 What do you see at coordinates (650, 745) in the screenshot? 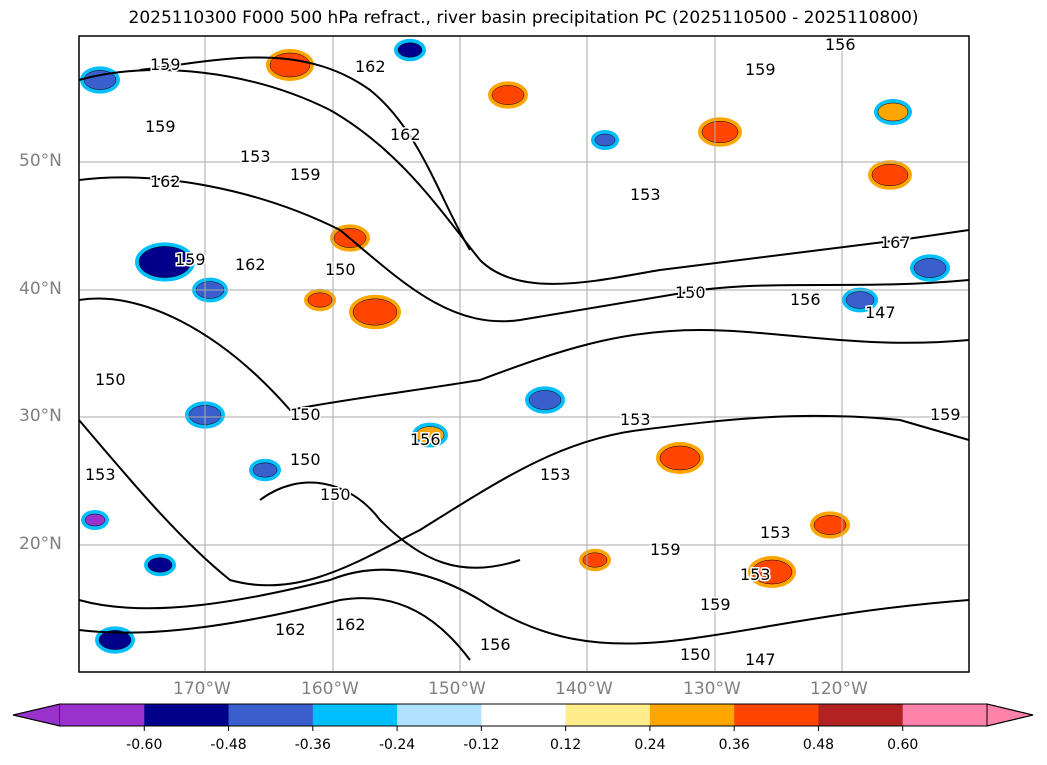
I see `colorbar-tick-label: 0.24` at bounding box center [650, 745].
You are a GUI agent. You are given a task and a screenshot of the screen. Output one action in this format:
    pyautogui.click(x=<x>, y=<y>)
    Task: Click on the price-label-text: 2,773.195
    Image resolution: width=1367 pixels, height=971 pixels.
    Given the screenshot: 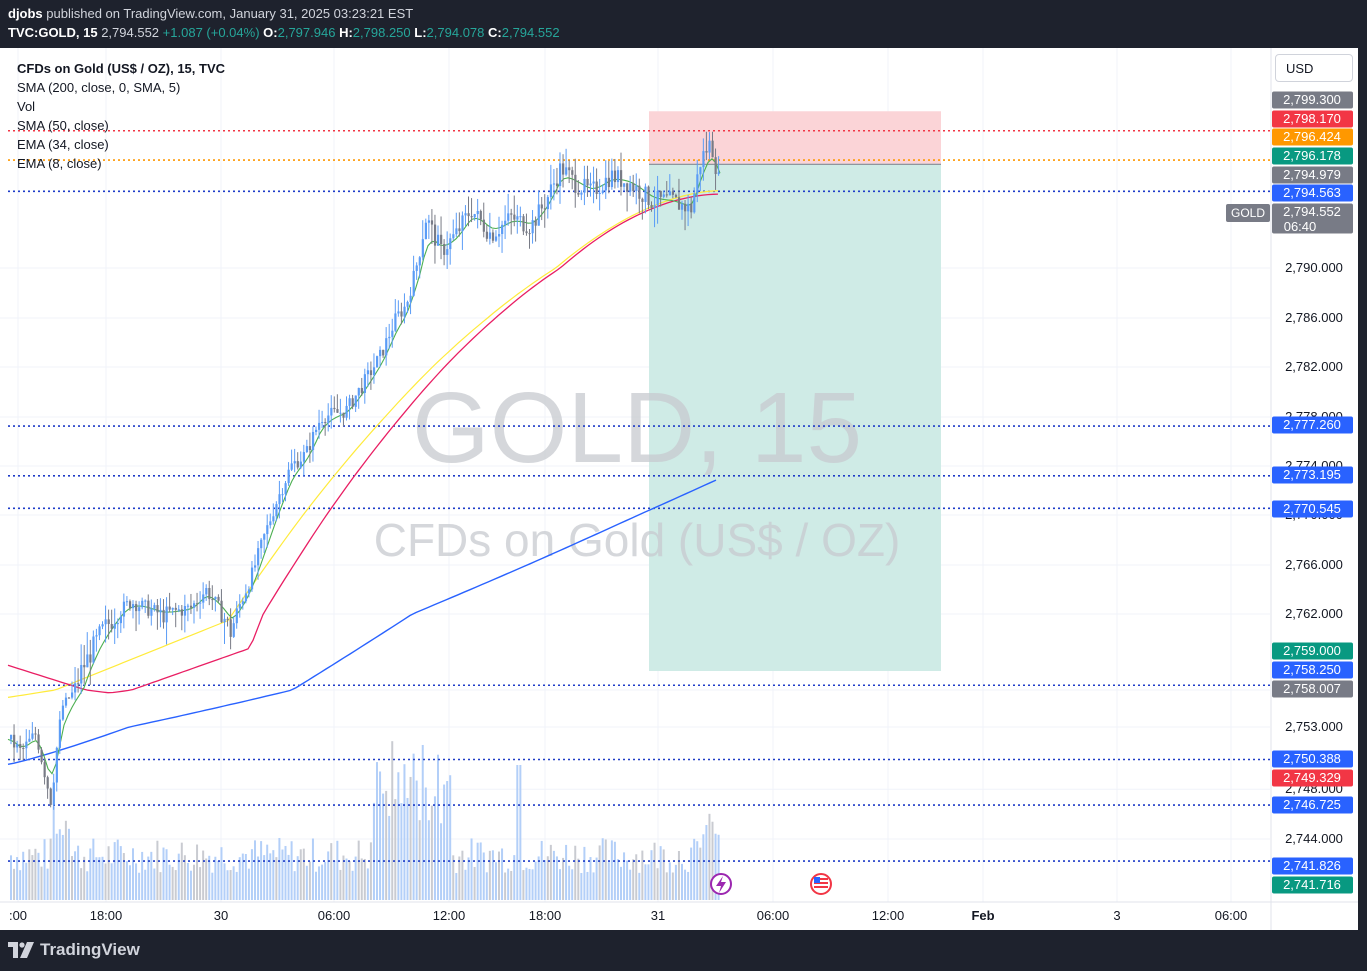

----------------------------------------

_WHAT YOU ARE ASKED TO DO_
Could you repeat the lines from the very first one through the one containing "center [650, 745].", switching "screenshot" to "screen capture" and keeping everything else the same? Please leave the pictures out.

_RESPONSE TO THIS TASK_
 What do you see at coordinates (650, 745) in the screen capture? 
I see `colorbar-tick-label: 0.24` at bounding box center [650, 745].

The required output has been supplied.